*** Begin section ***

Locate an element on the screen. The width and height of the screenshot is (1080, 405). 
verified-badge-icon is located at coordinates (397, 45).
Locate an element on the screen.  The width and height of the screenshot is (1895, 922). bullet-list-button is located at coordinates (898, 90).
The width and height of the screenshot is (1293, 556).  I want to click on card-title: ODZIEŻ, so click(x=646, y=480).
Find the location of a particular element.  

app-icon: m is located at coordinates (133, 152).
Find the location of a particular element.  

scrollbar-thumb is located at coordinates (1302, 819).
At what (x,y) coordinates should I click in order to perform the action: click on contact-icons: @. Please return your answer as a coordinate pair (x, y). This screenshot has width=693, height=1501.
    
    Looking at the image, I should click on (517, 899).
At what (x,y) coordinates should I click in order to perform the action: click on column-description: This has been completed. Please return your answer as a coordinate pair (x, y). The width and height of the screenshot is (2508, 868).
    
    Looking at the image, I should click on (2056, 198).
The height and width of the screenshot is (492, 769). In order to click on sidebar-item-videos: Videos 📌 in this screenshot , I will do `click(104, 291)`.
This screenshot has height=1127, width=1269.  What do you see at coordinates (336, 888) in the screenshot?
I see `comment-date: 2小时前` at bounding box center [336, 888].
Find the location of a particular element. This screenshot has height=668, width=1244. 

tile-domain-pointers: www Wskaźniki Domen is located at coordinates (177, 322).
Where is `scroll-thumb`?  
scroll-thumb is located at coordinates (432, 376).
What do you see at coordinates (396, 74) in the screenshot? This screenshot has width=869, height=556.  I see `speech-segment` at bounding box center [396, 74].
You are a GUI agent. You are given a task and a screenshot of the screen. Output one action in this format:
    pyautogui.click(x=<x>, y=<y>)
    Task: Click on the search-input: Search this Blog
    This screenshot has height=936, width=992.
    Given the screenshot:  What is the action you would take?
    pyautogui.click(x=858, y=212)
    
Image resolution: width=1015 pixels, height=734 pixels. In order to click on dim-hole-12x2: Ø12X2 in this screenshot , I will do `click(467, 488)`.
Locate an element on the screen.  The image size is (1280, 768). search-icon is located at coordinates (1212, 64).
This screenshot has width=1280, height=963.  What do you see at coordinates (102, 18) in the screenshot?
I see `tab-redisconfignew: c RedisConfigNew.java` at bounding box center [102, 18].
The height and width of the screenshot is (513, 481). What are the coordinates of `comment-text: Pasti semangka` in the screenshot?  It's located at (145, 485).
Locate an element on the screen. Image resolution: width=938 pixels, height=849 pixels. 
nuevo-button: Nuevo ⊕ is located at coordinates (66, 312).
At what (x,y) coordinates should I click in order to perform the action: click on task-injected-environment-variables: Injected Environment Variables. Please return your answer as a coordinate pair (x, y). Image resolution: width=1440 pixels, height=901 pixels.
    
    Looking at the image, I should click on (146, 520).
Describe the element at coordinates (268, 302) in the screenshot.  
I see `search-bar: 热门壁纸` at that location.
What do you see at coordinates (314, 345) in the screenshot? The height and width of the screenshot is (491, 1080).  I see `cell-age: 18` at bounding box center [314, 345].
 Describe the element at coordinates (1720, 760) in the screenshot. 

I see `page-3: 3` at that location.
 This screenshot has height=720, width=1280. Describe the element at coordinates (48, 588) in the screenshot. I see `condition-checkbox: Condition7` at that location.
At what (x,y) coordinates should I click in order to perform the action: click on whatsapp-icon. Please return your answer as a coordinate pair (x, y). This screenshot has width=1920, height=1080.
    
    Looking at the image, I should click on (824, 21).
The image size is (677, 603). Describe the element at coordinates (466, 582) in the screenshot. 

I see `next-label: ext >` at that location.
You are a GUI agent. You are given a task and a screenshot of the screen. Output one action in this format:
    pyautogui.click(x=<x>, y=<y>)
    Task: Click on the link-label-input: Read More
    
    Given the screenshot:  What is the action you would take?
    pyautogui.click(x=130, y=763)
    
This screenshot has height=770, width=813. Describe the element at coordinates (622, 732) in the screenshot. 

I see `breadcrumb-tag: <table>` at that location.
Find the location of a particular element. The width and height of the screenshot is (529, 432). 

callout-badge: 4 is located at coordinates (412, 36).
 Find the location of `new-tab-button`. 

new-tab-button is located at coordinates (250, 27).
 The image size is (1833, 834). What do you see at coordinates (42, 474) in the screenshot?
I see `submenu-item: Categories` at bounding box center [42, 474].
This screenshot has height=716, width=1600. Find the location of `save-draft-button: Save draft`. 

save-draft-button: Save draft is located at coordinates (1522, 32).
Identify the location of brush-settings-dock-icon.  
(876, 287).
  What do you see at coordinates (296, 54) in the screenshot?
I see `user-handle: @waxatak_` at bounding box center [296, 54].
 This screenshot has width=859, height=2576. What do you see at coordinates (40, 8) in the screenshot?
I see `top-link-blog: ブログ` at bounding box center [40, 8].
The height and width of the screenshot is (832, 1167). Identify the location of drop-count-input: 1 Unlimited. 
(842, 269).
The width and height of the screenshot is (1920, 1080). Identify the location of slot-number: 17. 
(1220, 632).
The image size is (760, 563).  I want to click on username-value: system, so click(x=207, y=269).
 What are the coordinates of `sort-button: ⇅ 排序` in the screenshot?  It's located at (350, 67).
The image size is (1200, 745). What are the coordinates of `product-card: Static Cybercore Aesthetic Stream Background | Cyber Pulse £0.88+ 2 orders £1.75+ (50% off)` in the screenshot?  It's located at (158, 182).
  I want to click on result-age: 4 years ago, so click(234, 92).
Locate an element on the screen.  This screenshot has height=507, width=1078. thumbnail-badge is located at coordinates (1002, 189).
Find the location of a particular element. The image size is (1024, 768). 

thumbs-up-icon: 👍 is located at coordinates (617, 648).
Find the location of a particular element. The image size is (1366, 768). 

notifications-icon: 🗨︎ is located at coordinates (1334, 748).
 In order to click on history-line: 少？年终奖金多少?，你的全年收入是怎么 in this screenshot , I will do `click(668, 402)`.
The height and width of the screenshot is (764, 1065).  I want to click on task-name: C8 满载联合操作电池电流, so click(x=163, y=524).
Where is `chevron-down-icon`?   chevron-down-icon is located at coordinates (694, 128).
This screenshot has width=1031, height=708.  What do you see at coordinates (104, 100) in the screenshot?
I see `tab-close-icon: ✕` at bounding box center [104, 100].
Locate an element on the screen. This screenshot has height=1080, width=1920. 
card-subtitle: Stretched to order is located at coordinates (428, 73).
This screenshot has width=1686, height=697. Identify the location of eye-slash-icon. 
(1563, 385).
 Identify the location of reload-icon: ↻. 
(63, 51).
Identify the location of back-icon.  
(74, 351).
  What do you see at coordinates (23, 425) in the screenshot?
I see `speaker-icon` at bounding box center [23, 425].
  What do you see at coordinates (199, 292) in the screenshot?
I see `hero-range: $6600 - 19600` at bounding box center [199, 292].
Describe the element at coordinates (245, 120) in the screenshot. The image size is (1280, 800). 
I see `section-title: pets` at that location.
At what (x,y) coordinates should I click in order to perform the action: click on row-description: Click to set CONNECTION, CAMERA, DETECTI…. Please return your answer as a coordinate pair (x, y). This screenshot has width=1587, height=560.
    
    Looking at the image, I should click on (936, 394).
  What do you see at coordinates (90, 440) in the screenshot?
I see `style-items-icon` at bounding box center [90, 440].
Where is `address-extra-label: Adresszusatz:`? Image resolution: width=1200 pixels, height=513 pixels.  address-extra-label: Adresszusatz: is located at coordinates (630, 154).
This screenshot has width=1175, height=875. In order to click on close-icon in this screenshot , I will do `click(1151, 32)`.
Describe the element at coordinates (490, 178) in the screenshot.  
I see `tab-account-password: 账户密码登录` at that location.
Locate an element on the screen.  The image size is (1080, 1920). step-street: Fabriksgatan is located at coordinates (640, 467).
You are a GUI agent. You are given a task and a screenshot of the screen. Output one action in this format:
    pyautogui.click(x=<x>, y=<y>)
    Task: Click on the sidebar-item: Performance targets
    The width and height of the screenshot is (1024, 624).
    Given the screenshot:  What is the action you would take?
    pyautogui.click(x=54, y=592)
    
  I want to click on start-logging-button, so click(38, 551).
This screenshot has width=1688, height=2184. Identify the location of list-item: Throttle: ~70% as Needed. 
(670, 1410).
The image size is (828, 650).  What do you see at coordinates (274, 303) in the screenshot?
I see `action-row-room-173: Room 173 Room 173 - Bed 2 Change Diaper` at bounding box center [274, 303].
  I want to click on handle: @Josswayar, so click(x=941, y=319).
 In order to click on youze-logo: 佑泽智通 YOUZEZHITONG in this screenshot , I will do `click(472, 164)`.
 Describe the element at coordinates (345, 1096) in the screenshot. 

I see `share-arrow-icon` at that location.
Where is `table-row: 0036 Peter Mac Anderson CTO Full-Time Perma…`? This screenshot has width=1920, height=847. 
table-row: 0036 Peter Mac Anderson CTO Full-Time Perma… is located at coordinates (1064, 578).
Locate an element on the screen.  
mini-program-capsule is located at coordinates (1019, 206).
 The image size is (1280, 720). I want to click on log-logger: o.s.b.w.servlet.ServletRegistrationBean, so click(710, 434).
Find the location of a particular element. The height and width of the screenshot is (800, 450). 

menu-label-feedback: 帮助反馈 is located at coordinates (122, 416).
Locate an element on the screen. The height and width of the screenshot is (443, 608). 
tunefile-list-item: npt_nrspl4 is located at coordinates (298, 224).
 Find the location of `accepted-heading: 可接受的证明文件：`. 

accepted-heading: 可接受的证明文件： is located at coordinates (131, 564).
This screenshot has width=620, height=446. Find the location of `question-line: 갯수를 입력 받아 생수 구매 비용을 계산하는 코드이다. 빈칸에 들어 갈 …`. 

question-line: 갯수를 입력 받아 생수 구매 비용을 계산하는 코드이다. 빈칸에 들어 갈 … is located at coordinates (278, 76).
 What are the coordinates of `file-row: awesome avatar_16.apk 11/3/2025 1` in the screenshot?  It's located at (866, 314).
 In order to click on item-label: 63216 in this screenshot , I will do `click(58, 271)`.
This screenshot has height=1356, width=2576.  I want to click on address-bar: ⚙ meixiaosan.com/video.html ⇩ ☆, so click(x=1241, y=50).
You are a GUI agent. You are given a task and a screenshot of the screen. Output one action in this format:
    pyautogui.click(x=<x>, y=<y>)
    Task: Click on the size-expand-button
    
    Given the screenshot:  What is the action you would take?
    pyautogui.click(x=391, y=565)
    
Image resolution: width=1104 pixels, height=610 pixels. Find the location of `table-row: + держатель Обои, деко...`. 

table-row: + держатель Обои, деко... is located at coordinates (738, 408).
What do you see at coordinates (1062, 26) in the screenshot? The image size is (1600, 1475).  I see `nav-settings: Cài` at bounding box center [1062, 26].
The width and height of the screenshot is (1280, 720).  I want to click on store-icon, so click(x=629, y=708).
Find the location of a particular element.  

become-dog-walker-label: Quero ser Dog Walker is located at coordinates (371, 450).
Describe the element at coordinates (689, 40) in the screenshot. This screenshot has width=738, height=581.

*** End section ***

**EXERCISE DETAILS**: Copy out the items above word for word, starting at the line containing "has width=1920, height=847." and ending at the line containing "table-row: 0036 Peter Mac Anderson CTO Full-Time Perma… is".

**COMPLETED TASK**:
Where is `table-row: 0036 Peter Mac Anderson CTO Full-Time Perma…`? This screenshot has width=1920, height=847. 
table-row: 0036 Peter Mac Anderson CTO Full-Time Perma… is located at coordinates (1064, 578).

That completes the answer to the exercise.